**Aim of the task:**
The records follow. Count the lines holding "will" and give only the number.

+---+

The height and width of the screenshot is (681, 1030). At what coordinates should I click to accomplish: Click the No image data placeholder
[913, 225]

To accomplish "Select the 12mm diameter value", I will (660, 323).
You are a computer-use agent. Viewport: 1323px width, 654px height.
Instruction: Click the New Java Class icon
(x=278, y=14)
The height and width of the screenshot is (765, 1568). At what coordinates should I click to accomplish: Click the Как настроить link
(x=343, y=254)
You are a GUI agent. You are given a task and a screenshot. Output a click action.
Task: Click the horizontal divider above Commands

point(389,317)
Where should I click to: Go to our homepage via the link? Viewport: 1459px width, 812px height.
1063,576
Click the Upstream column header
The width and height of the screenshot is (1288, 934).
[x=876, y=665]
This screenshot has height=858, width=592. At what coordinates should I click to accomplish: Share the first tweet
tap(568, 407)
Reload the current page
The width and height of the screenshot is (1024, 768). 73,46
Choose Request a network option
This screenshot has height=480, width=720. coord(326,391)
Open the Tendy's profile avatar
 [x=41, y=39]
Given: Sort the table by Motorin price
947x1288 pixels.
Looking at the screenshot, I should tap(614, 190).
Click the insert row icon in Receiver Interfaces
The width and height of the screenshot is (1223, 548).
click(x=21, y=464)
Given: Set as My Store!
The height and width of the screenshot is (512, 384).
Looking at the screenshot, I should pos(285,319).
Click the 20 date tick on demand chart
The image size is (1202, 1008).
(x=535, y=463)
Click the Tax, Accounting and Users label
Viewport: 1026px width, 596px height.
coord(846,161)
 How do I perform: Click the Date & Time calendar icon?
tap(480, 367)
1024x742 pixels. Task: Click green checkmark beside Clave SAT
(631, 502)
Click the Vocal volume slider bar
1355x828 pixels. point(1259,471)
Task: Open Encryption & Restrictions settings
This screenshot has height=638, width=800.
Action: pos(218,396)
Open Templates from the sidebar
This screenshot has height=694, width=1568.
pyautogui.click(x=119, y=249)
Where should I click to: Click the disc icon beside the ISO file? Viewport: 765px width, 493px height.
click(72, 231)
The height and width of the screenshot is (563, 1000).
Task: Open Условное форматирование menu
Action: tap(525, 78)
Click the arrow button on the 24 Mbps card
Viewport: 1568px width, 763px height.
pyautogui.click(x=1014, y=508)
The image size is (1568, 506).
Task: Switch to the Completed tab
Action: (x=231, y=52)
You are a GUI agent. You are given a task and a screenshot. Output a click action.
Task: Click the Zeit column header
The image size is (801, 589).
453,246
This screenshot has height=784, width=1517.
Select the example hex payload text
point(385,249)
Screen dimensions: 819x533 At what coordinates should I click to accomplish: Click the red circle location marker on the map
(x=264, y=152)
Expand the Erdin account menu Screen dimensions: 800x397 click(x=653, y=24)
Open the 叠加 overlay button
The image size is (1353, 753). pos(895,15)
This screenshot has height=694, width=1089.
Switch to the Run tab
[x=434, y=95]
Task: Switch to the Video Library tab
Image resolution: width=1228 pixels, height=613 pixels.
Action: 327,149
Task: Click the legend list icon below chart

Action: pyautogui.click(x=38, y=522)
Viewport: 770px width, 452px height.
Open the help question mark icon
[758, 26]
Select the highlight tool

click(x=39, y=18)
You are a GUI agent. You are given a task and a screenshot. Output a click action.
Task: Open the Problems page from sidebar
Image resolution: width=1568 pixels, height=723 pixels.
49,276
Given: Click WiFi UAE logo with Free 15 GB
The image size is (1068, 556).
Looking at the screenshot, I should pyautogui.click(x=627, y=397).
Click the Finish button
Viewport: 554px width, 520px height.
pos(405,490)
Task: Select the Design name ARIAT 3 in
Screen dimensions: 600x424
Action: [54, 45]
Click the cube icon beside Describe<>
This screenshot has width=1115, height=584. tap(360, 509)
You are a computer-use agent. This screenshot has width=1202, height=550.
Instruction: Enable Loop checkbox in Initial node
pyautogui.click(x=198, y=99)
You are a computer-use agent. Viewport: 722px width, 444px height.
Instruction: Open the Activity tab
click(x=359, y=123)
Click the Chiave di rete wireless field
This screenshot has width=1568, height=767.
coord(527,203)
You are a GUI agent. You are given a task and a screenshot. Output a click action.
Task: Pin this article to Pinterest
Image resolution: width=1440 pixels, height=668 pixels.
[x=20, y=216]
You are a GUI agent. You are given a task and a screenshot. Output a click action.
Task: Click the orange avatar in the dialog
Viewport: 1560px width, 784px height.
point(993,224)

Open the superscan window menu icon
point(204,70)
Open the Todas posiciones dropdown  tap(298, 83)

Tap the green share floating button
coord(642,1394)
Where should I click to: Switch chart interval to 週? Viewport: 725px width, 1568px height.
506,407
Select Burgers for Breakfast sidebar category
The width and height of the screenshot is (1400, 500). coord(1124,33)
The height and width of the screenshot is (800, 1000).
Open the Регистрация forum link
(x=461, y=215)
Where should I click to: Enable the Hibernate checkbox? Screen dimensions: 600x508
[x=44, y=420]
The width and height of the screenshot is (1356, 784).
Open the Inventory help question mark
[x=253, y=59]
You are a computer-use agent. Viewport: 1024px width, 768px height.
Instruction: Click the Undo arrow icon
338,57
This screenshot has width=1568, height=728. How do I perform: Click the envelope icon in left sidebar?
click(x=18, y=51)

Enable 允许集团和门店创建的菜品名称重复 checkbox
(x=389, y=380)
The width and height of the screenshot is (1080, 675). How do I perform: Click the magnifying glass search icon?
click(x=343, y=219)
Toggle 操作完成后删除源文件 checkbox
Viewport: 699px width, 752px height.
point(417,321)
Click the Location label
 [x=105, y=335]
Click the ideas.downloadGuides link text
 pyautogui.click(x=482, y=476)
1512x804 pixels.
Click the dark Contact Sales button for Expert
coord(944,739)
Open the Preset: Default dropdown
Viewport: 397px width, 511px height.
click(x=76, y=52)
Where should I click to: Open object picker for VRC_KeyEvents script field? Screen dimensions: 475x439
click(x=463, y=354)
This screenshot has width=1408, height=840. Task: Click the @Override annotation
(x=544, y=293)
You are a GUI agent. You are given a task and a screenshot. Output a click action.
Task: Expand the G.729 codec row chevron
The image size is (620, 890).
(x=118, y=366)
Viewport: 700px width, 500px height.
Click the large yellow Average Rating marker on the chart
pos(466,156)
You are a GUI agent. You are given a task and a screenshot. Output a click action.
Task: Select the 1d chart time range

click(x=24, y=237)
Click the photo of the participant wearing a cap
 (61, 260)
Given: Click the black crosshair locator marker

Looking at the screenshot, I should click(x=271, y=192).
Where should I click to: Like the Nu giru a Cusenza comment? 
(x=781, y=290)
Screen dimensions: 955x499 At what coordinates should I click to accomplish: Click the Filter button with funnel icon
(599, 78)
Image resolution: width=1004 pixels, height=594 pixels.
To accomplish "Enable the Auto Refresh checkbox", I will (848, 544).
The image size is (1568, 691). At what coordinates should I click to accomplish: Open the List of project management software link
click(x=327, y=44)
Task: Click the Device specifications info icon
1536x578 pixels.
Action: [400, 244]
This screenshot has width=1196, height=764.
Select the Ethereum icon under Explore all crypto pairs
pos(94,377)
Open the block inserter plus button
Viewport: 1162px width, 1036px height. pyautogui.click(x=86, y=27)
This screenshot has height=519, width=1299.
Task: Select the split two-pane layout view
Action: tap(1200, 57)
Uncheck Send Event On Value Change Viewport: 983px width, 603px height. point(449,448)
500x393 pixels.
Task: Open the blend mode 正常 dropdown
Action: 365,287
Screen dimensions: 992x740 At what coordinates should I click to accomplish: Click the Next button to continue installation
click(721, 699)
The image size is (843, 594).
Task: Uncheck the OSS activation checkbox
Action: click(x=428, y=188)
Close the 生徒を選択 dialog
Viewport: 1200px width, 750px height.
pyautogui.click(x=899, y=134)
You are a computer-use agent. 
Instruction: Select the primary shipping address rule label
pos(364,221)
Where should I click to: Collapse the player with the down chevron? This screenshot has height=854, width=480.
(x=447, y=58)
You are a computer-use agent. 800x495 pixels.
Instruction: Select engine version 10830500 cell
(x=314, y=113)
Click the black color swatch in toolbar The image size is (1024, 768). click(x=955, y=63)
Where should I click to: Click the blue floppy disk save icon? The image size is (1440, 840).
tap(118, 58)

+---+

**Solved exercise:**
2